Please copy out every line of the records below word for word, leaving out the pictures.

⟨

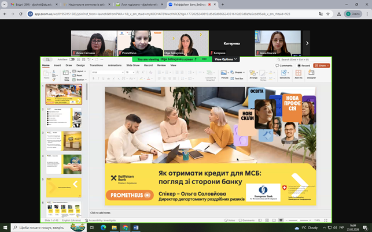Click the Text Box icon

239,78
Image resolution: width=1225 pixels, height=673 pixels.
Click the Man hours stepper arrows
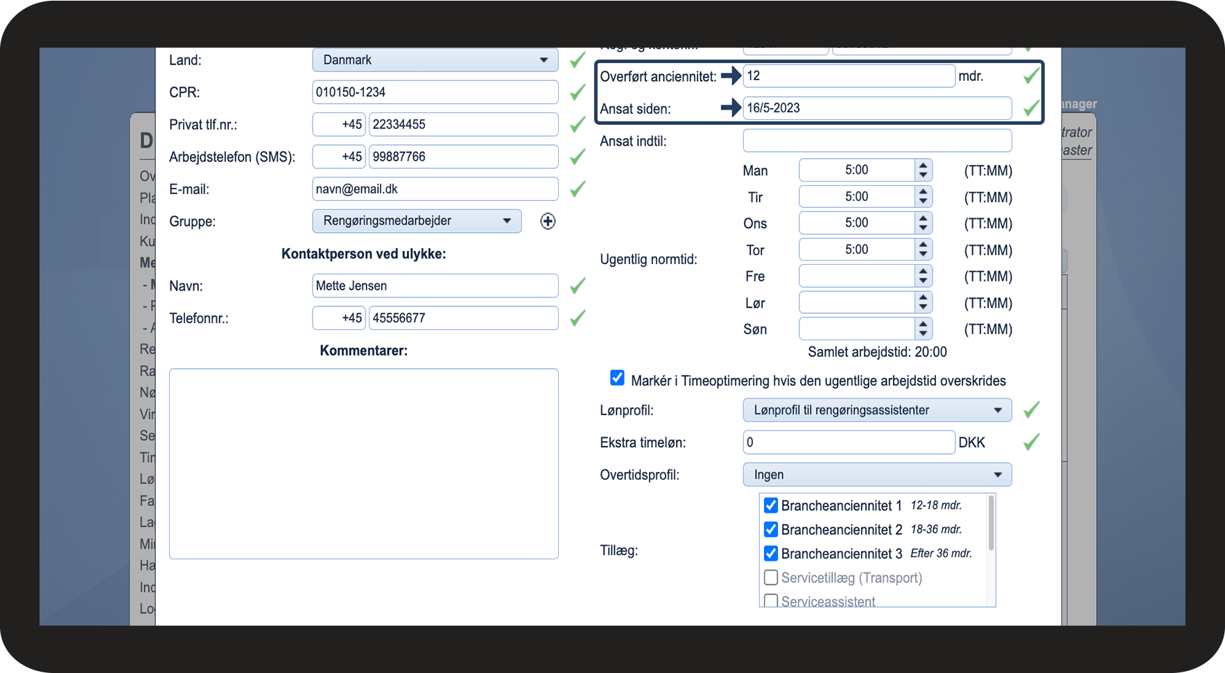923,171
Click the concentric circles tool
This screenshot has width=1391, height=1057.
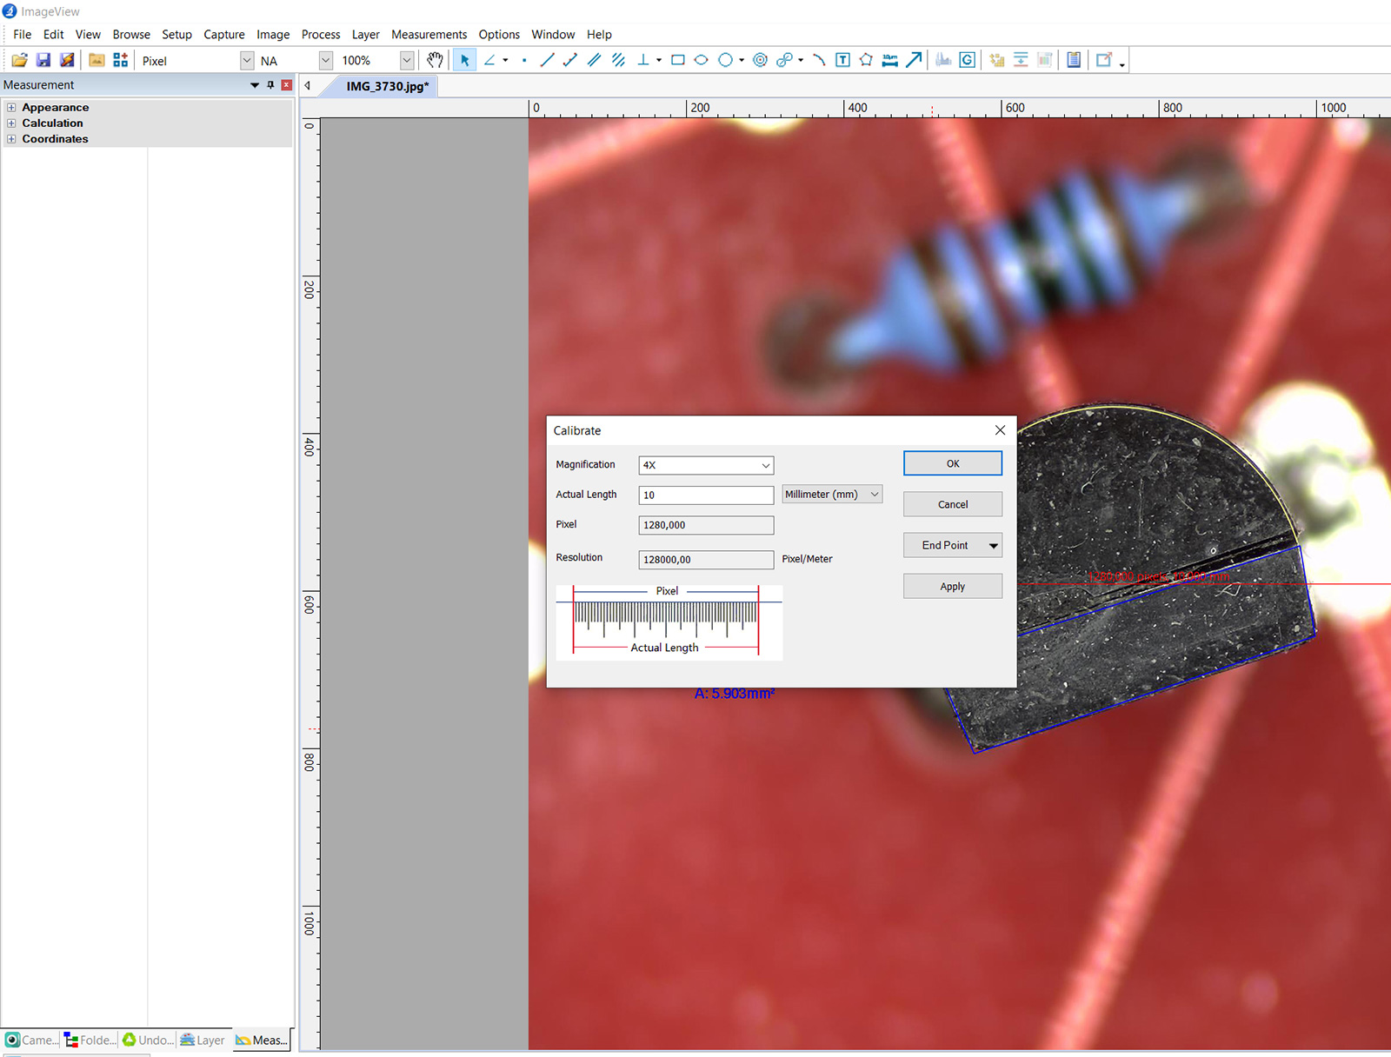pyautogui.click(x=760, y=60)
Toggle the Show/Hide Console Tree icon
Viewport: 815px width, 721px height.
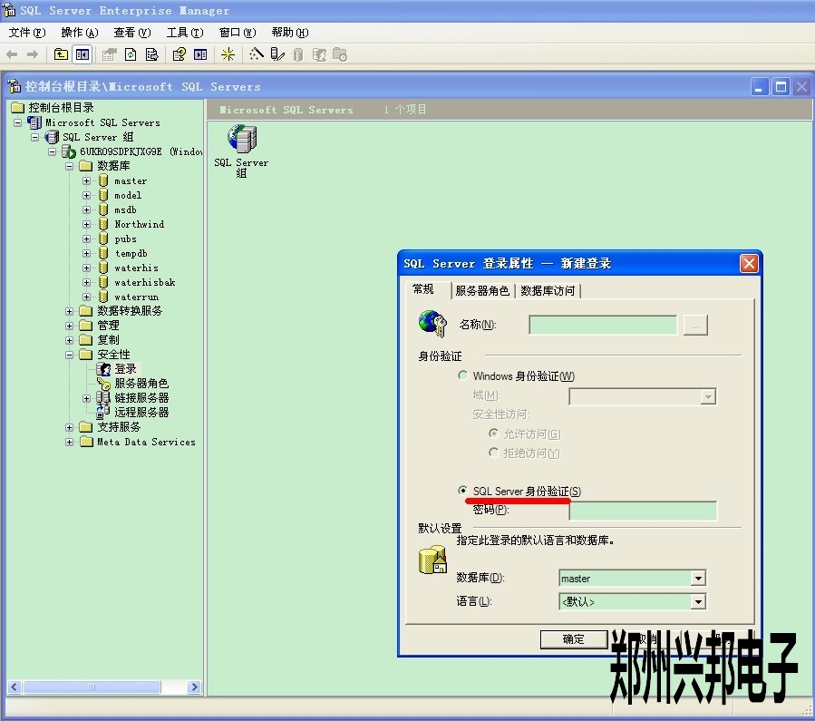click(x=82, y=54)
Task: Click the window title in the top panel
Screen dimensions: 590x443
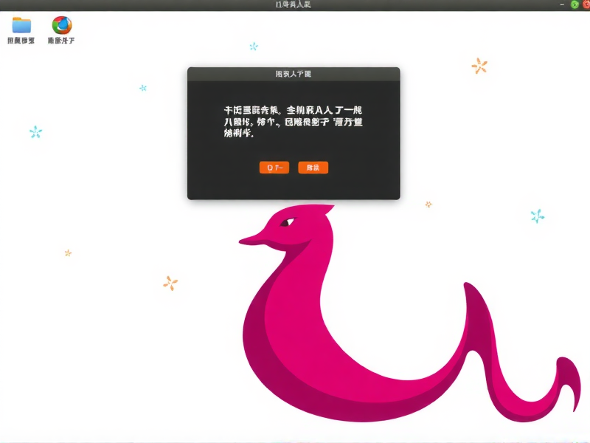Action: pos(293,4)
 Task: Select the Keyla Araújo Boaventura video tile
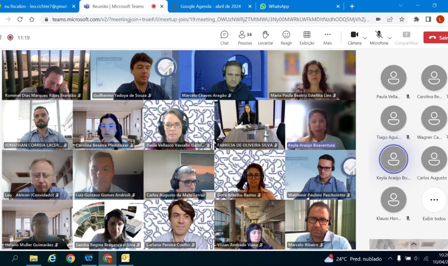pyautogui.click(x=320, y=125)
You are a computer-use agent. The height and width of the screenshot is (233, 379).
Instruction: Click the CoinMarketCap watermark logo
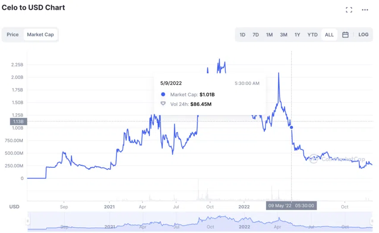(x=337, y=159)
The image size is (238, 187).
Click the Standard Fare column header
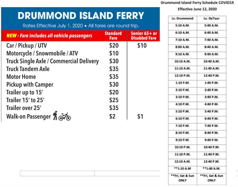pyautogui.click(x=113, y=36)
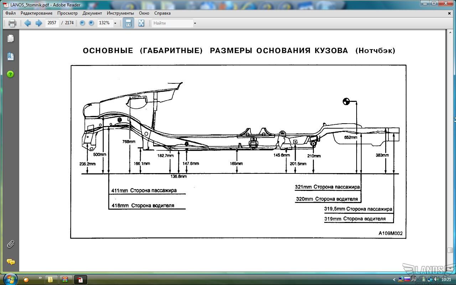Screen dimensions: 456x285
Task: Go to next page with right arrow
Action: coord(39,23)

⟩

_TASK OUTPUT_
Click the Text Box icon

239,78
Image resolution: width=1225 pixels, height=673 pixels.
Click the Man hours stepper arrows
923,171
Click the concentric circles tool
This screenshot has width=1391, height=1057.
pyautogui.click(x=760, y=60)
Toggle the Show/Hide Console Tree icon
Viewport: 815px width, 721px height.
click(x=82, y=54)
Task: Click the window title in the top panel
Screen dimensions: 590x443
Action: pos(293,4)
 Task: Select the Keyla Araújo Boaventura video tile
pyautogui.click(x=320, y=125)
You are a computer-use agent. The height and width of the screenshot is (233, 379).
Instruction: Click the CoinMarketCap watermark logo
(x=337, y=159)
The image size is (238, 187).
Click the Standard Fare column header
pyautogui.click(x=113, y=36)
Screen dimensions: 456x285
Task: Go to next page with right arrow
Action: coord(39,23)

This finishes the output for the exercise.